Skip to main content

User Risk

User behavior presents a significant source of potential security risk for organizations. This risk may come from internal users, acting intentionally or unintentionally, or from external actors having gained access to an internal account.

Lacework Edge provides visibility into user behavior so that you can recognize and safeguard against common types of user risk.

Lacework Edge detects certain user actions or behaviors that can contribute to risk and classifies them as risk factors. Some examples of these behaviors are: a user who unexpectedly connects from an unusual geographic location, a user who disables their device activation lock, or a user who suddenly shares a large number of documents with external users.

The User Risk insights page displays the risk factors, along with metrics that reflect recent incidents associated with those factors:

User risk dashboard

As shown, Lacework Edge displays the number of incidences associated with the risk factors across various types of user cohorts.

One of those cohorts is user risk level, which categorizes users as low, medium, or high risk. By establishing a baseline of expected behavior and assessing risk continuously, Lacework Edge can trigger changes to the user's risk level based on the user's actions. Furthermore, you can define policies that apply workflows that are automatically applied when the user's risk level changes.

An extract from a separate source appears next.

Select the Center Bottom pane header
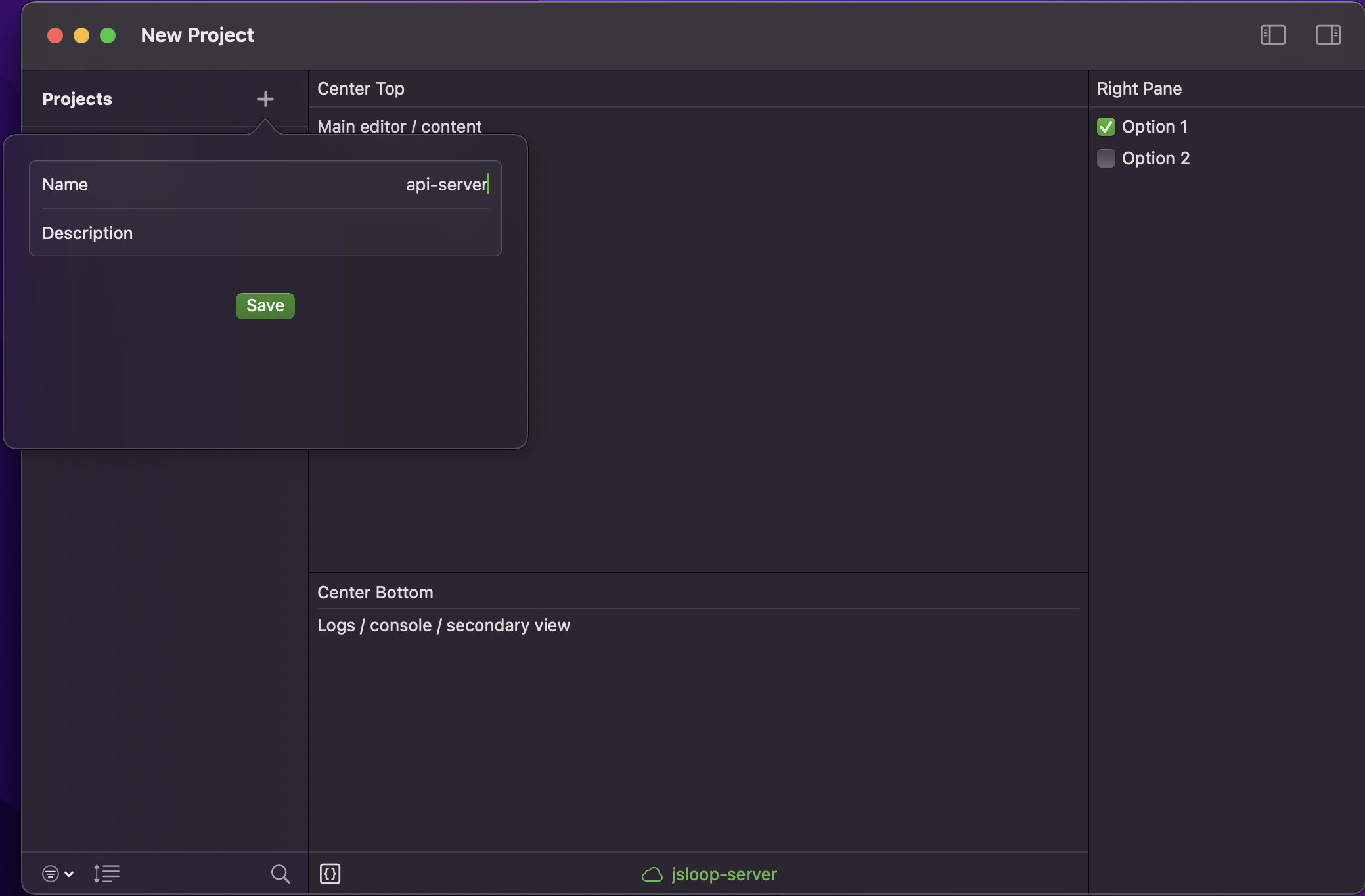Screen dimensions: 1365x896 (x=375, y=593)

For example, consider James, a user with a low risk level. As such, he can access the company's sensitive applications like Jira and GitHub with the company's usual SSO login mechanism. Say, however, that James does something that triggers a change to his risk profile, such as attempting to install an unsanctioned application on his device. This may raise James' risk level to high. Such a change would make James subject to policies that are applicable to high risk users, which can trigger workflows with heightened security measures. For example, one such workflow might require high risk users like James to have administrative approval while attempting to access Jira or GitHub.

In this way, Lacework Edge enhances the security of your environment by defining and detecting common user risk patterns and enabling you to immediately adapt the risk exposure in your environment based on realtime events.